Writing for the Winter issue of Nieman Reports, economist Robert Picard says:
"In many instances, management, journalists and industry critics appear to have a skewed vision of what it is that investors expect. ... Although those who are critics of public ownership often accuse these institutions of only being interested in short-term profits, the truth actually lies somewhere else. What these investors are looking for is a good return on their money; to get that they are willing to trade short-term profit for long-term growth and stability. But most publicly traded newspaper companies offer no credible plans (or a vision) for anything beyond the delivery of higher-than-average quarterly profits. With this mentality in place, investors pressure boards and managers for high returns so that they can recoup their investments in a shorter period of time."
The world has changed.
Newspapers must respond with a credible plan, or investors will discount the stock.
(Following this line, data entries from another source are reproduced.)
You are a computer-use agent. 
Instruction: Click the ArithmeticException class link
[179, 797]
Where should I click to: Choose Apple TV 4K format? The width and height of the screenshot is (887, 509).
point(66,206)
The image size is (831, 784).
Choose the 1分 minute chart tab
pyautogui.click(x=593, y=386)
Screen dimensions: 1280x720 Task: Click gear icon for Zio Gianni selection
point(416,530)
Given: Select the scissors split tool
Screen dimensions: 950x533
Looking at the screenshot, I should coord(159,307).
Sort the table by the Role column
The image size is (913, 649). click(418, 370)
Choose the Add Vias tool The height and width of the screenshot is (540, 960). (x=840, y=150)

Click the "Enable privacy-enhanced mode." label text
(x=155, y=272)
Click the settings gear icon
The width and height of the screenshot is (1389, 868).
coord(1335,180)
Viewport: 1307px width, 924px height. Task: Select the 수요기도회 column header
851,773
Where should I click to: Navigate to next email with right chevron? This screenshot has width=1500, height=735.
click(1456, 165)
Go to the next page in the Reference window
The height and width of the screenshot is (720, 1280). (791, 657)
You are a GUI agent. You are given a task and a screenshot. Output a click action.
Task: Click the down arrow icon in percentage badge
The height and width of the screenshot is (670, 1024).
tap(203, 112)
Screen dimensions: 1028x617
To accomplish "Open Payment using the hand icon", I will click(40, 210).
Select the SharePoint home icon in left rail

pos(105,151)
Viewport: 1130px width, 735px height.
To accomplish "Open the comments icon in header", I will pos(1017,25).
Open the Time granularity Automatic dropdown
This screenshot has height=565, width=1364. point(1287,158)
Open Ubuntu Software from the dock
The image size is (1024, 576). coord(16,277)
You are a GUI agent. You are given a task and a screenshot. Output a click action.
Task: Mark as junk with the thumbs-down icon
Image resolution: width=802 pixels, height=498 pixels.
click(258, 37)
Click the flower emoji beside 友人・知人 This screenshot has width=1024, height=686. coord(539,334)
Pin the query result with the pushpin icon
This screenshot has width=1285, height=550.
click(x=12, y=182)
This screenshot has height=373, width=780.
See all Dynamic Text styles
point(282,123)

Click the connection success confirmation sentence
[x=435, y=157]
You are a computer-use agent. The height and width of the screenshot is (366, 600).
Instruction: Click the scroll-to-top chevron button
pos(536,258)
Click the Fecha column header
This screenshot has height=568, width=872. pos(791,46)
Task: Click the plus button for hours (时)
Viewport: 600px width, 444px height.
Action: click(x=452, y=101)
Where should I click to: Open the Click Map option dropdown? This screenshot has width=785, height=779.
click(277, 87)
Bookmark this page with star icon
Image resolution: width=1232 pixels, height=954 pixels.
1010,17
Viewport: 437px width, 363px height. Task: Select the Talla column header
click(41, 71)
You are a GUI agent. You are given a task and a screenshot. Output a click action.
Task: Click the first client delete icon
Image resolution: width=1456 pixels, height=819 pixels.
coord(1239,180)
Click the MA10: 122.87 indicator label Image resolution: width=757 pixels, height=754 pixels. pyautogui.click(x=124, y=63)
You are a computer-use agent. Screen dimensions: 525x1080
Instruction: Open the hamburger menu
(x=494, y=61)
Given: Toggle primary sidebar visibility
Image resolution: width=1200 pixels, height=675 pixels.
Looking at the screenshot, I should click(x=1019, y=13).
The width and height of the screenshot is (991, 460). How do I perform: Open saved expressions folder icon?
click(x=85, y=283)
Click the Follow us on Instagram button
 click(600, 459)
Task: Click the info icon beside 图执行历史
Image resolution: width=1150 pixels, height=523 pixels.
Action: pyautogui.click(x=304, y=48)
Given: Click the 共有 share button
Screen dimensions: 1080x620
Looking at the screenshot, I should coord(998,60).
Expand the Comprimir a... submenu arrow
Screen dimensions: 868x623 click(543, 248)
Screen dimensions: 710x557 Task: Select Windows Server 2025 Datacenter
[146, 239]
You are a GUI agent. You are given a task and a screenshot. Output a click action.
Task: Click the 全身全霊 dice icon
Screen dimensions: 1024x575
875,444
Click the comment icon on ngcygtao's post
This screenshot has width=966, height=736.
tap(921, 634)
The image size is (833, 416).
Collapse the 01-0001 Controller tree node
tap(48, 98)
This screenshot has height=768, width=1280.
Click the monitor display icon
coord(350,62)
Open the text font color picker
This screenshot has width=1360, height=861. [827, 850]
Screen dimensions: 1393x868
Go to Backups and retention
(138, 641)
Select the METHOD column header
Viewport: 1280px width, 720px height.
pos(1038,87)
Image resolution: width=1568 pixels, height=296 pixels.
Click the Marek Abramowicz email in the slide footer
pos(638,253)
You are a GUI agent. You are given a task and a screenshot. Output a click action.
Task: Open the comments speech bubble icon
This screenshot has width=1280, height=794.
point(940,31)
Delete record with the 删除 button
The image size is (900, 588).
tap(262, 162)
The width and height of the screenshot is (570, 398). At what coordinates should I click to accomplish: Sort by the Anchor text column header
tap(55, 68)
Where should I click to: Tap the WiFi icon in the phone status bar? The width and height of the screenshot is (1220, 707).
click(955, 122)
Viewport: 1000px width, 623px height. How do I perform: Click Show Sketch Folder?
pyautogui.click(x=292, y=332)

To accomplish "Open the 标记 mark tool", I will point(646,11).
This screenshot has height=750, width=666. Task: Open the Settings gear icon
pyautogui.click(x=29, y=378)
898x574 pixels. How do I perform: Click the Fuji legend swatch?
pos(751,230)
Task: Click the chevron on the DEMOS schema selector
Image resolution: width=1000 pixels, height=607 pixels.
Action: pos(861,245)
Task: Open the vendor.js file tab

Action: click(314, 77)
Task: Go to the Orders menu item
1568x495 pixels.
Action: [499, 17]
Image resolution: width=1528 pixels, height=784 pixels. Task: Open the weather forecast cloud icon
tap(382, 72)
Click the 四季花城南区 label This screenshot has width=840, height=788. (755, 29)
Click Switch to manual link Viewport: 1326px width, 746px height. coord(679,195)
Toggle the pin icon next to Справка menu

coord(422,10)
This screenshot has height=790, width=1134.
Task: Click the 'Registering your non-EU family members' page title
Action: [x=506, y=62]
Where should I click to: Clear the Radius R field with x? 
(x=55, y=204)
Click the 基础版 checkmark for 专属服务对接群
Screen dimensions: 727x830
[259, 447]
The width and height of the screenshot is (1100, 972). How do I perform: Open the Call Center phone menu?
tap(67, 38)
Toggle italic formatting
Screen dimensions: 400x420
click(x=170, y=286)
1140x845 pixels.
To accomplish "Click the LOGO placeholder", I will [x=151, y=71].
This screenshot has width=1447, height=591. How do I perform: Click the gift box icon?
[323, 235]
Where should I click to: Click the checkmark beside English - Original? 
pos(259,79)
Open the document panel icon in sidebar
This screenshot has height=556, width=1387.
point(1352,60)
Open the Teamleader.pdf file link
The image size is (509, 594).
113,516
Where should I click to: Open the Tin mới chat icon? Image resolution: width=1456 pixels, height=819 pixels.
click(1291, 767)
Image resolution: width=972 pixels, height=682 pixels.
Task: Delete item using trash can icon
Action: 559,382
Having a credible plan requires a vision that would lead to not only survival but growth.
That vision has to be reasonably executable -- in other words, within reach. And credibility is something you earn through a track record.
Unfortunately, our industrywide track record is one of defensive thinking (protect the "core"), territorial infighting (intra- and intercompany), and self-delusion (audited circulation bogosity).
We are much, much better today on all three of those points, but our past is going to haunt us for awhile.